======== Text excerpt

Member of the Chamber of Deputies
- In office 15 May 1933 – 15 May 1941
- Constituency: 11th Circumscription
- In office 15 May 1930 – 1932
- Constituency: 11th Circumscription

Personal details
- Born: 10 May 1889 Concepción, Chile
- Died: 30 November 1959 (aged 70) Santiago, Chile
- Party: Conservative Party (PCon)
- Spouse: María Hevia Salinas
- Children: 11
- Alma mater: University of Chile (LL.B)
- Occupation: Politician
- Profession: Lawyer

= Leoncio Toro =

Chilean politician

Leoncio Toro Muñoz (10 May 1889 – 30 November 1959) was a Chilean lawyer, agricultural entrepreneur and politician, affiliated with the Conservative Party.

==Biography==
He was born in Curicó to Víctor Toro Concha and Mercedes Muñoz Donoso. He completed his primary and secondary education at Colegio San Ignacio, Santiago and later studied law at the University of Chile, qualifying as a lawyer on 6 December 1912.

================
======== Recorded data

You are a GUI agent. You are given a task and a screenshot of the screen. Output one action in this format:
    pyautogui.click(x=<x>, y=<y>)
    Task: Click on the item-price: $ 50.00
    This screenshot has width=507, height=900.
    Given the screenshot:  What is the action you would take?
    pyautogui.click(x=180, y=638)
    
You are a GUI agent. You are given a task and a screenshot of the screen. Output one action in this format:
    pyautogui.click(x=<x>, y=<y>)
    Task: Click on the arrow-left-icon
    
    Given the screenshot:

================

__Task item__
Please repeat the Leoncio Toro text, starting at "Chilean politician" and ending at "6 December 1912.", with "agricultural entrepreneur" swapped for "landowner".

__Answer box__
Chilean politician

Leoncio Toro Muñoz (10 May 1889 – 30 November 1959) was a Chilean lawyer, landowner and politician, affiliated with the Conservative Party.

==Biography==
He was born in Curicó to Víctor Toro Concha and Mercedes Muñoz Donoso. He completed his primary and secondary education at Colegio San Ignacio, Santiago and later studied law at the University of Chile, qualifying as a lawyer on 6 December 1912.